Пожалуйста, перечислите всех людей, названных по имени или фамилии в тексте для чтения ниже, о Солженицыне и плюрализме.

◆ Текст для чтения:

---------------

Аугштейн хорошо знаком с расхожим стереотипом идеологического образа Солженицына, кочующим из эмигрантской прессы в западную и обратно. Поэтому в конце беседы он задает писателю вопрос об его отношении к плюрализму взглядов и мнений. Солженицын отмечает своевременность этого вопроса и рассказывает следующую историю: после смерти Генриха Бёлля "Der Rheinische Merkur" опубликовал его переписку с астрофизиком из Бохума Теодором Шмидт-Калером. Как писал Бёлль, его русские друзья сообщили ему, что Солженицын предал анафеме плюрализм, который он, Солженицын, считает наихудшим злом на свете. При этом Бёлль сослался на статью "Наши плюралисты", которой он сам не читал (она вышла на русском, английском и французском языках, но не была опубликована на немецком). Бёлля, которого Солженицын называет своим другом, информировали об этом его русские друзья, и он умер в убеждении, что Солженицын стал врагом плюрализма. Солженицына это крайне удручает.

---------------

◆ Фрагмент набора данных:

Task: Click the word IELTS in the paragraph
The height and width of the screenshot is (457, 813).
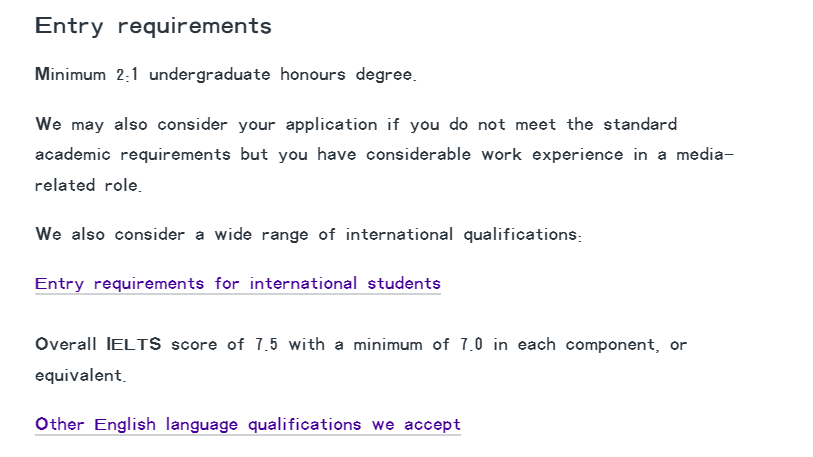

---------------

◆ Ответ: Аугштейн, Солженицын, Генрих Бёлль, Теодор Шмидт-Калер.